Text segment:
# # #
Annual Recurring Revenue Vs
Revenue.

Updated

It is easy to confuse ARR and revenue because they are quoted in the same units (dollars) and sound similar. They tell different stories. ARR is "what is my contracted run-rate going forward?" Revenue is "what did I actually earn last period?" A subscription business uses both — for different audiences and decisions.

The key differences

  • Time orientation. ARR is forward-looking (the next 12 months at current run-rate). Revenue is backward-looking (the past period).
  • What it includes. ARR includes only recurring subscription charges. Revenue includes everything — one-time purchases, shipping, add-ons, tax-net amounts.
  • How it is measured. ARR is calculated from active subscriptions at a point in time. Revenue is recognized over time under accounting rules (often GAAP or IFRS).
  • Audience. ARR is the operator's and investor's metric. Revenue is the accountant's and tax authority's metric.

When the two diverge

For a pure monthly-billed Shopify subscription store, ARR and annual revenue from subscriptions should be close — within 5–10% of each other, with the gap from churn, pauses, and timing. For a business with significant prepay revenue, the gap is bigger: ARR shows the steady run-rate, but actual revenue recognized in any quarter is influenced by when prepay customers signed up. For a business with substantial one-time product sales alongside subscriptions, ARR will be much lower than total revenue.

Which one to report to whom

  1. Internal operating reviews — track both. ARR for the forward picture, revenue for the actual delivery.
  2. Board and investor updates — ARR is the headline. Revenue confirms it.
  3. Tax and accounting — revenue is the only metric that matters; ARR has no accounting standing.
  4. Public benchmarking — ARR is the comparable metric across subscription companies. Revenue is too contaminated by one-time sales.

See annual recurring revenue for the calculation details and revenue recognition for the accounting side.

Frequently Asked Questions

Is ARR the same as annual revenue?

No. ARR is the run-rate of recurring contracts at a point in time, projected forward 12 months. Annual revenue is the actual money earned in a 12-month period, including one-time sales. They overlap but are not identical.

Which number should I report to investors?

Both, but ARR is usually the headline for a subscription business because it is forward-looking and comparable across companies. Revenue is the audited confirmation of historical performance. Most subscription investor decks lead with ARR and footnote revenue.

Why is my ARR higher than my actual revenue?

ARR assumes the current run-rate continues for 12 months. Your actual recognized revenue is lower because (a) the period in question included months when ARR was lower, (b) some revenue is deferred, or (c) ARR excludes things that are not recurring subscriptions.

Does revenue recognition affect ARR?

No directly — ARR is calculated from active contracts, not from recognized revenue. Revenue recognition affects how prepay subscriptions show up in your income statement, but the underlying ARR number is the same.
# # #
Provided material:

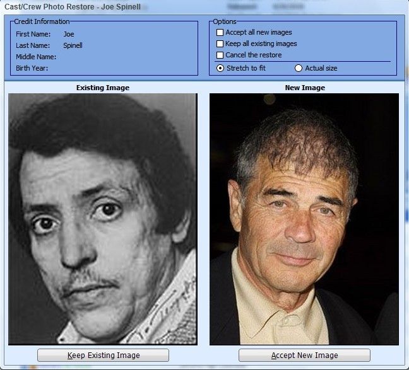Screen dimensions: 409x370
Task: Select the "Stretch to fit" radio button
Action: 220,68
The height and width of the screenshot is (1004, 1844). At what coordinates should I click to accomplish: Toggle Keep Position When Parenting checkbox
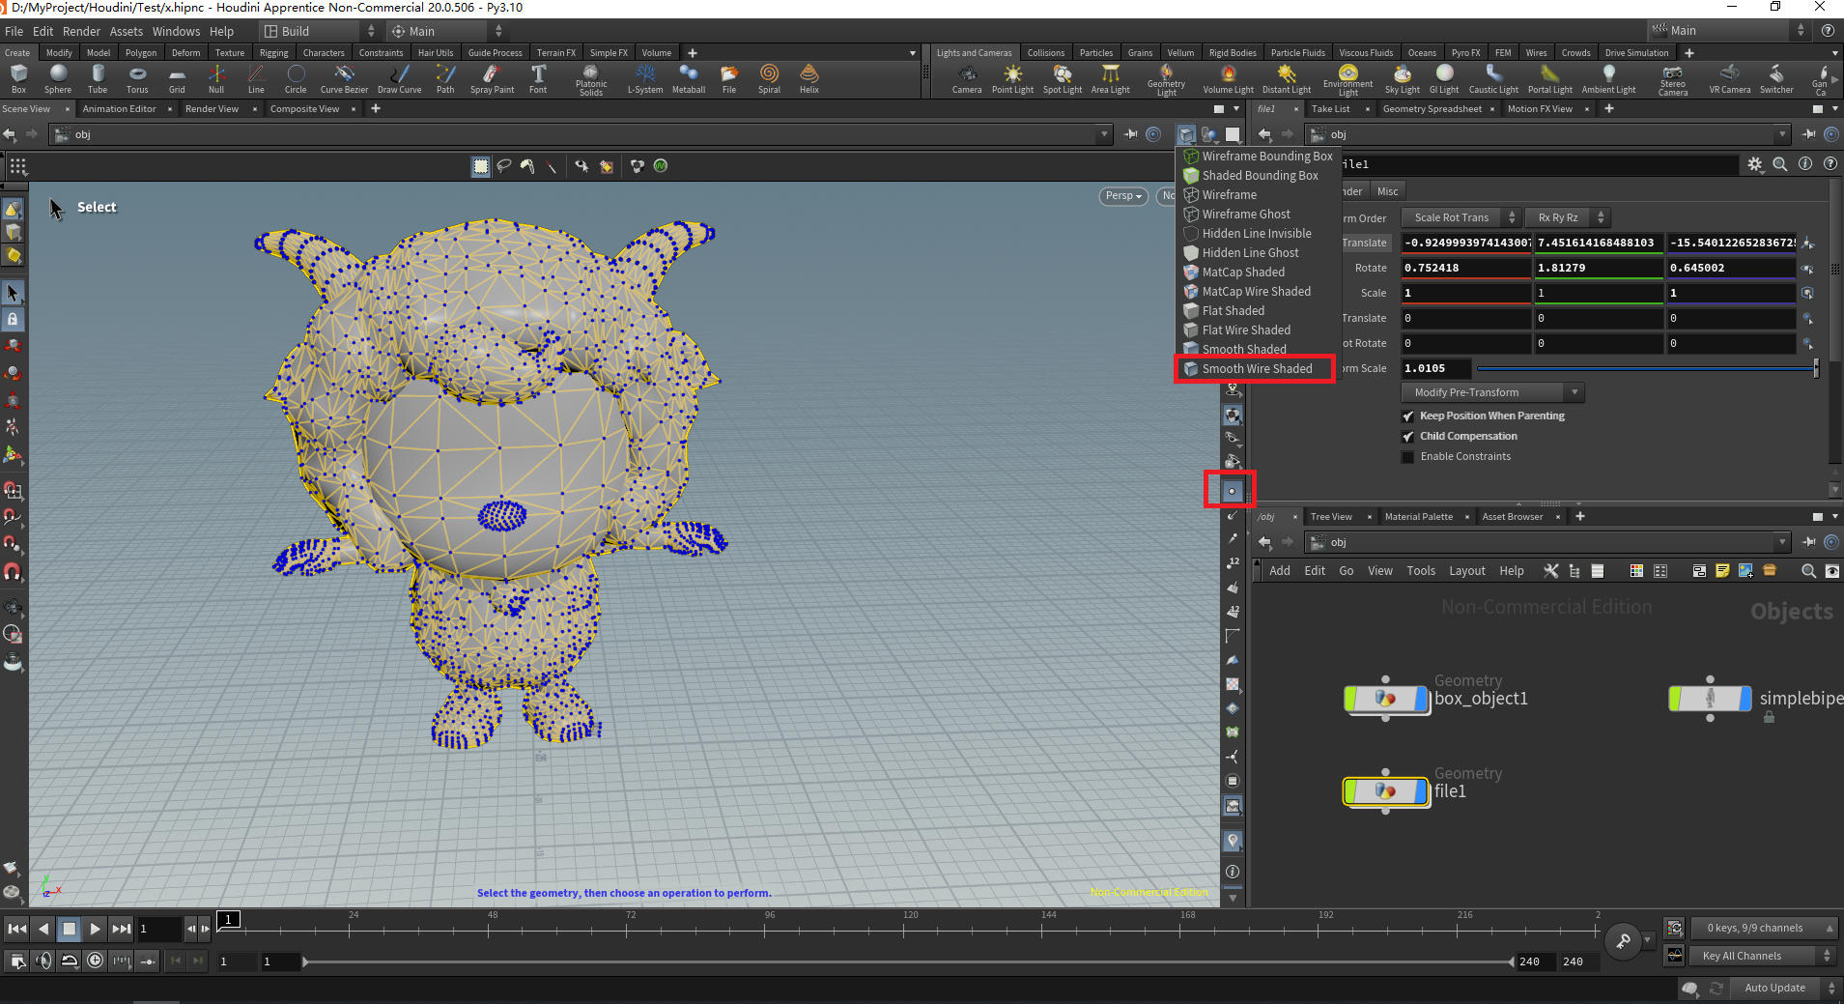[1408, 416]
# # #
In the text comparing ARR and revenue, which aspects does it name as the key differences between them?

Time orientation, what it includes, how it is measured, and audience.